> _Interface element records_
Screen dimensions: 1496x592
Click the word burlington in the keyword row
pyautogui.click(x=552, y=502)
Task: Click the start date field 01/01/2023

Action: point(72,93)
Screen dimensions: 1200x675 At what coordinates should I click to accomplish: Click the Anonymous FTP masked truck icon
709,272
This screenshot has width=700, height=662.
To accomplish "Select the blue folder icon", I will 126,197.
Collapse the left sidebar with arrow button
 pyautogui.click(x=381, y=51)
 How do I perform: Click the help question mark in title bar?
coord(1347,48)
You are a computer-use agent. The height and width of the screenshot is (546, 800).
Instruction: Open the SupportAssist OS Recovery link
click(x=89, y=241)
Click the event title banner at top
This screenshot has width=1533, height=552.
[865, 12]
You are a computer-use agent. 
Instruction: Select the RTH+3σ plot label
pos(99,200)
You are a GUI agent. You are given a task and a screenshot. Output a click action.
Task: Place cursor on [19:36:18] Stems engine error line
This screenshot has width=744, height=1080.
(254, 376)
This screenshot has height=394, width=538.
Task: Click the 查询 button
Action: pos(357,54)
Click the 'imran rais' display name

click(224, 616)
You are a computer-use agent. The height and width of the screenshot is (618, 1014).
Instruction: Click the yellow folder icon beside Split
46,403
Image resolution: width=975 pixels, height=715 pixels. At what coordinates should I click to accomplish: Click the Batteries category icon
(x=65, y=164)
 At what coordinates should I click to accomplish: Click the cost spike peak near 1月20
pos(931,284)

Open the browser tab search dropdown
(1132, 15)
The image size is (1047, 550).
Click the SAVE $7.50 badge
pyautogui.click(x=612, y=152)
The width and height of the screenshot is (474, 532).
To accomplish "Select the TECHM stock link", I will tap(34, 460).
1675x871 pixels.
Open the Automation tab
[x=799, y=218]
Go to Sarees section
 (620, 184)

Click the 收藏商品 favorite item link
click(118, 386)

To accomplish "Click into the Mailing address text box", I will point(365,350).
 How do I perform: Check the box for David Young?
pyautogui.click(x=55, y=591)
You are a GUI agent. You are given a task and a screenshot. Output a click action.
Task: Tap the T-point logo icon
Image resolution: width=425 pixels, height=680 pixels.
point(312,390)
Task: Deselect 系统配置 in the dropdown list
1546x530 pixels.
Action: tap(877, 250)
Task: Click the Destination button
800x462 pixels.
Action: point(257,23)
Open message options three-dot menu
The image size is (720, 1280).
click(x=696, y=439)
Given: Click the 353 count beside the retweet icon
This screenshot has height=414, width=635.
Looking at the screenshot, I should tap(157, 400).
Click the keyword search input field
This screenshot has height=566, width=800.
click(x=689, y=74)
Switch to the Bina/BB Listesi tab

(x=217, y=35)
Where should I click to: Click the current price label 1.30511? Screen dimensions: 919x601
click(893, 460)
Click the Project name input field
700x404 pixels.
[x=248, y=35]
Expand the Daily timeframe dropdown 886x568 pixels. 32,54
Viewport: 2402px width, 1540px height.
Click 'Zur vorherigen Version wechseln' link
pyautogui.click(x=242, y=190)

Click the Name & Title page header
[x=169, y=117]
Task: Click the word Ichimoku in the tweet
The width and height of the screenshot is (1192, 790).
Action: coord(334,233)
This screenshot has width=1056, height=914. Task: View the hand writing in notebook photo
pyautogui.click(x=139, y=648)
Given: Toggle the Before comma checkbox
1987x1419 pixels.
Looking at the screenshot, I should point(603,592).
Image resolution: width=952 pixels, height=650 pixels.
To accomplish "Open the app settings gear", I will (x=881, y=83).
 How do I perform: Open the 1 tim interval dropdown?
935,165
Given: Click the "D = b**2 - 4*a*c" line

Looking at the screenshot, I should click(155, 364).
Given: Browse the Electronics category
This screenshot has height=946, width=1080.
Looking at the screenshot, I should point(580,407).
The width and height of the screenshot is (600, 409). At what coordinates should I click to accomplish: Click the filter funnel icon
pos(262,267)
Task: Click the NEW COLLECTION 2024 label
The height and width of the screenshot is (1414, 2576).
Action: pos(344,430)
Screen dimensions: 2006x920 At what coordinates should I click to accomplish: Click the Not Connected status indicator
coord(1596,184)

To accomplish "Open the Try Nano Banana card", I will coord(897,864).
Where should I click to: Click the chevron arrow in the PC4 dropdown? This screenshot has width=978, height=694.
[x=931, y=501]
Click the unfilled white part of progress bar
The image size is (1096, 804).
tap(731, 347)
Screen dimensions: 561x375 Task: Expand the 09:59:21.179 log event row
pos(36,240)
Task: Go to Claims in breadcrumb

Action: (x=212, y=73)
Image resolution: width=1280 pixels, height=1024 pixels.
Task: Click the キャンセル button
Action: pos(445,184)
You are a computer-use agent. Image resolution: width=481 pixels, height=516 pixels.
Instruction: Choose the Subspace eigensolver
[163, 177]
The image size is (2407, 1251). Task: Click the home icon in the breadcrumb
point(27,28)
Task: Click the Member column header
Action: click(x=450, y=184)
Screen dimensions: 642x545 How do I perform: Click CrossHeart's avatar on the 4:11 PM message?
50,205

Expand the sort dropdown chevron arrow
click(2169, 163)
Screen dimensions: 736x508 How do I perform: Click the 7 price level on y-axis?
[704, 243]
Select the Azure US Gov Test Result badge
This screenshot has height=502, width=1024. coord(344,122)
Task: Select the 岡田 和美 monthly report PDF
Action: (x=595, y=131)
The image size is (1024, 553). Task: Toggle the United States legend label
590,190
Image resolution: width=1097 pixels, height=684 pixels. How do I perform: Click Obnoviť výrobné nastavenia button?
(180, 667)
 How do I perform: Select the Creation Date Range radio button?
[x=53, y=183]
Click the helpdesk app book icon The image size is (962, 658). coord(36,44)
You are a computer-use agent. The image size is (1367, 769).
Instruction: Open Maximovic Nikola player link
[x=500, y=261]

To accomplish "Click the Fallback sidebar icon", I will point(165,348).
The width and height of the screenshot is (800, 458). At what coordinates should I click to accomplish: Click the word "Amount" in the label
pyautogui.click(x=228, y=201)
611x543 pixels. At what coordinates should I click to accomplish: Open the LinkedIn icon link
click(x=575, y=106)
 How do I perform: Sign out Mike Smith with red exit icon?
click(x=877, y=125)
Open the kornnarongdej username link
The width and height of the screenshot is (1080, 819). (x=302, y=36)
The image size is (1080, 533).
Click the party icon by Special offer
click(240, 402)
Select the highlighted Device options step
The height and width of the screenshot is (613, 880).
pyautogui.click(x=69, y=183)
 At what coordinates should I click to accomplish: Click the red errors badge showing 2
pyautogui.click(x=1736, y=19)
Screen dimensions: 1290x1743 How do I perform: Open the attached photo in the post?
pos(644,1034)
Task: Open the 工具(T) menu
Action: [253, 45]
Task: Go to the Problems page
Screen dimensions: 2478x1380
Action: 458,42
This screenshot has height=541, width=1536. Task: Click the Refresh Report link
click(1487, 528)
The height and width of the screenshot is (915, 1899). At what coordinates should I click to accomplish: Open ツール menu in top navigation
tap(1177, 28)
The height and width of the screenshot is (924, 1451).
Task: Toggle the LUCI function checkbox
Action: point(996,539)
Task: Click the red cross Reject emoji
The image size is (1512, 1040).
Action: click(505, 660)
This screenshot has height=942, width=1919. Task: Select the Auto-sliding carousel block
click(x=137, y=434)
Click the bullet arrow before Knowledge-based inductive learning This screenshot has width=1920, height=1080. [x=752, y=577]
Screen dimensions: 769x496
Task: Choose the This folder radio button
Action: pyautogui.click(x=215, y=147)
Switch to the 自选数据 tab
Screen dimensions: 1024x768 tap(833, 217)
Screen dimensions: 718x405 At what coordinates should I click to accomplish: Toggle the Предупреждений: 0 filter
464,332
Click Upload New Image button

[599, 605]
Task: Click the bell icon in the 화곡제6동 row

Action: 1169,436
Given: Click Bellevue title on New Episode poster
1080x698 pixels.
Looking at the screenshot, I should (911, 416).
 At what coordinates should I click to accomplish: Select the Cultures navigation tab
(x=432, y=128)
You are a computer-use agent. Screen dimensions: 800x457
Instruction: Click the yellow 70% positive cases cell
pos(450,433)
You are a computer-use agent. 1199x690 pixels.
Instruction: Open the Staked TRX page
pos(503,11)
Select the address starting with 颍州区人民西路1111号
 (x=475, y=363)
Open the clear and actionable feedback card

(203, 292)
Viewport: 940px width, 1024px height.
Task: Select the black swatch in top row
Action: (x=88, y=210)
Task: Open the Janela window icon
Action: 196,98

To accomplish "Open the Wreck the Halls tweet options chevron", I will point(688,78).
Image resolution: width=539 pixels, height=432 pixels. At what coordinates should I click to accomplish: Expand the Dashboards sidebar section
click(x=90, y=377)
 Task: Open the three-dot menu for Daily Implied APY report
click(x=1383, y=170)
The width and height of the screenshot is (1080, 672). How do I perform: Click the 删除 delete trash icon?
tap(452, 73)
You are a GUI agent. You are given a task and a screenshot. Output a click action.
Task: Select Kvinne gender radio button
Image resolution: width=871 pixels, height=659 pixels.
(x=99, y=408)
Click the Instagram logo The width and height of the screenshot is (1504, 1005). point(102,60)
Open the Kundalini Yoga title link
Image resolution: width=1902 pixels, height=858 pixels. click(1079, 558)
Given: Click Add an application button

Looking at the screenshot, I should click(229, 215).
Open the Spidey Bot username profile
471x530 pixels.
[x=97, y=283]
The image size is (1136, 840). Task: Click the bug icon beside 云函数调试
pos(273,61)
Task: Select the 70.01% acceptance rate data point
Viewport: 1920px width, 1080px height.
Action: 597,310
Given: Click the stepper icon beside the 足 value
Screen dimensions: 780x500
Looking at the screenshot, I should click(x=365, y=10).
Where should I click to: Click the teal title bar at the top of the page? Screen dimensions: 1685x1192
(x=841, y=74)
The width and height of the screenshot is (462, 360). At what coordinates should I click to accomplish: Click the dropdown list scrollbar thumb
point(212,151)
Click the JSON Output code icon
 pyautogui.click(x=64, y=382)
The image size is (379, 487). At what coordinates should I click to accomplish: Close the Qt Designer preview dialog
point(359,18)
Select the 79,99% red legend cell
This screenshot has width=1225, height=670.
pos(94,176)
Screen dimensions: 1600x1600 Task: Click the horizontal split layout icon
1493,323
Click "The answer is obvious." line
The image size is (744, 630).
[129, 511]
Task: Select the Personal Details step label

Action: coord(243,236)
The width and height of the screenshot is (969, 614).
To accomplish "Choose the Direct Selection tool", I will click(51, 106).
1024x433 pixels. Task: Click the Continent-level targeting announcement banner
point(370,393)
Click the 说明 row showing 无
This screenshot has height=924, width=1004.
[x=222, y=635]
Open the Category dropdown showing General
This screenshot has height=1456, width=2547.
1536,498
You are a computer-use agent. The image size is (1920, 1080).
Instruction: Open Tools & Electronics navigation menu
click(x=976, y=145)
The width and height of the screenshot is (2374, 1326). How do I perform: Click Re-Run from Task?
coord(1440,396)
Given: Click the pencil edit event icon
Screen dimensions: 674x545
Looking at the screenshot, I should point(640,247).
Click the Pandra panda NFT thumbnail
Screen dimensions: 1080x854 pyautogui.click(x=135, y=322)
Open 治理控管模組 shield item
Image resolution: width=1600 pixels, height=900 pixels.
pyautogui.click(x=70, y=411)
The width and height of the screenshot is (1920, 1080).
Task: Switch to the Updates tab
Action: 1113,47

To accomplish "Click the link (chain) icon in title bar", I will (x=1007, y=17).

> _AIM_
Return the lines above exactly as they appear, everything from the line containing "Image resolution: width=539" down to the line containing "(x=99, y=408)".

> _RESPONSE_
Image resolution: width=539 pixels, height=432 pixels. At what coordinates should I click to accomplish: Expand the Dashboards sidebar section
click(x=90, y=377)
 Task: Open the three-dot menu for Daily Implied APY report
click(x=1383, y=170)
The width and height of the screenshot is (1080, 672). How do I perform: Click the 删除 delete trash icon?
tap(452, 73)
You are a GUI agent. You are given a task and a screenshot. Output a click action.
Task: Select Kvinne gender radio button
Image resolution: width=871 pixels, height=659 pixels.
(x=99, y=408)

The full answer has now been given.